§ INSTRUCTIONS
1. Name every static method that the GATE XML loader code defines.
2. Pick up the GATE XML loader code right after its last line and carry it on.

[begin PASSAGE]

Loader for JAVA GATE XML format. This supports document and annotation feature values for the following types: String, int, float, booleean, and the following containers containing recursively any of the supported types: Map, Array, List, Set (converted to list).

Expand source code
class GateXmlLoader:
    """
    Loader for JAVA GATE XML format. This supports document and annotation feature values for the following types:
    String, int, float, booleean, and the following containers containing recursively any of the supported types:
    Map, Array, List, Set (converted to list).
    """

    @staticmethod
    def context2txt(context):
        """Generate text from context info"""
        fname = context["fname"]
        node = context["node"]
        if node is None:
            nodetxt = ""
        else:
            nodetxt = ET.tostring(node, encoding='unicode', method="text")
        if context["ftype"] == "doc":
            return f"document feature {fname},\n    node={nodetxt}"
        else:
            atype = context["atype"]
            aset = context["aset"]
            offset = context["offset"]
            return f"annotation feature {fname} for ann type {atype} in set '{aset}' at offset {offset},\n    node={nodetxt}"

    @staticmethod
    def warning(txt, options, context):
        """Emit a warning or stay silent"""
        ctx = GateXmlLoader.context2txt(context)
        if options["show_warnings"]:
            logger.warning(f"{txt} for {ctx}")

    @staticmethod
    def error(txt, options, context):
        """Handle an error"""
        if options["ignore_errors"]:
            GateXmlLoader.warning(txt, options, context)
        else:
            ctx = GateXmlLoader.context2txt(context)
            raise Exception(f"{txt} for {ctx}")

    @staticmethod
    def xstream2python(node, options, context):
        """
        Convert a xstream node to a python object. The node should only have a single child.
        This is either a single Value.className=gate.corpora.ObjectWrapper node with a single value child, or
        a list of value nodes to initialize a container, or something not supported.
        """
        # if options["debug"]:
        #     print(f"DEBUG: Got element ({node.tag}):", ET.tostring(node))
        if node.tag == "gate.corpora.ObjectWrapper":
            children = list(node)
            if len(children) != 1:
                GateXmlLoader.error(
                    f"ObjectWrapper node with not exactly one child for {node} but: {len(children)}: {children}",
                    options, context)
                return None
            child = children[0]
            if child.tag != "value":
                GateXmlLoader.error(f"Child of Value tag is not value but {child.tag}", options, context)
                return None
            return GateXmlLoader.xstream2python(child, options, context)
        elif node.tag == "value":
            valueclass = node.attrib["class"]
            ret = None
            if valueclass == "set":
                GateXmlLoader.warning(f"Converting set to list", options, context)
                ret = []
                for el in node:
                    ret.append(GateXmlLoader.xstream2python(el, options, context))

[end PASSAGE]
[begin PROVIDED DATA]

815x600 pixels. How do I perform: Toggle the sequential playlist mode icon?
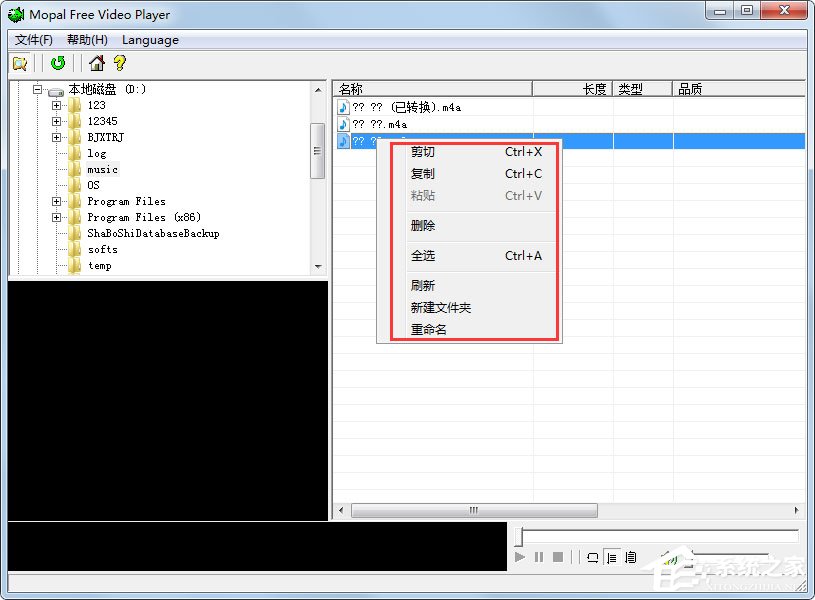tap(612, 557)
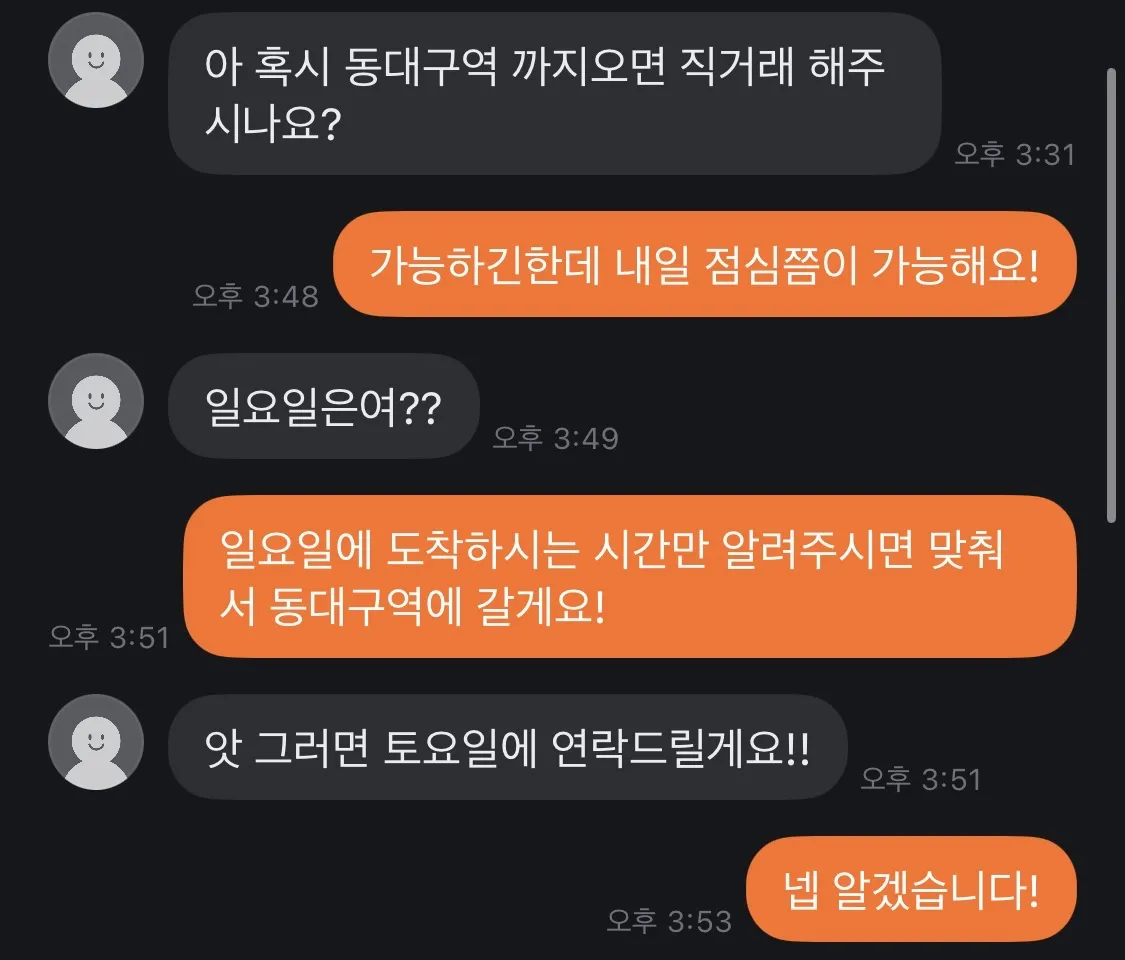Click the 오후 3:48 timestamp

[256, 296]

[end PROVIDED DATA]

§ RESPONSE LIST
1. context2txt, warning, error, xstream2python

2.
            elif valueclass == "list" or valueclass.endswith("-array"):
                ret = []
                for el in node:
                    ret.append(GateXmlLoader.xstream2python(el, options, context))
            elif valueclass == "date":
                ret = node.text
            elif valueclass == "linked-hash-map" or valueclass == "hash-map" or valueclass == "map":
                ret = {}
                for el in node:
                    items = list(el)
                    if len(items) != 2:
                        GateXmlLoader.error(f"Not exactly two children for map content, but {len(items)}",
                                            options, context)
                        break
                    else:
                        key = GateXmlLoader.xstream2python(items[0], options, context)
                        value = GateXmlLoader.xstream2python(items[1], options, context)
                        ret[key] = value
            else:
                GateXmlLoader.error(f"Unsupported xstreaqm type: {valueclass}", options, context)
                ret = None
        else:
            # this is a node for nested values which are not ObjectWrapper, e.g. <string>
            ret = None
            if node.tag == "string":
                ret = node.text
                if ret is None:
                    ret = ""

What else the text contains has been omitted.